Copy out all of the data below with no alterations.

[DATASET RECORDS — start]

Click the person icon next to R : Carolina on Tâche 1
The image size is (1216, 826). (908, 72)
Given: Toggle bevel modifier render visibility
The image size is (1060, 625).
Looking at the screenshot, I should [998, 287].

[DATASET RECORDS — finish]

SOLUTION TO THE EXERCISE:
Click the person icon next to R : Carolina on Tâche 1
The image size is (1216, 826). (908, 72)
Given: Toggle bevel modifier render visibility
The image size is (1060, 625).
Looking at the screenshot, I should [998, 287].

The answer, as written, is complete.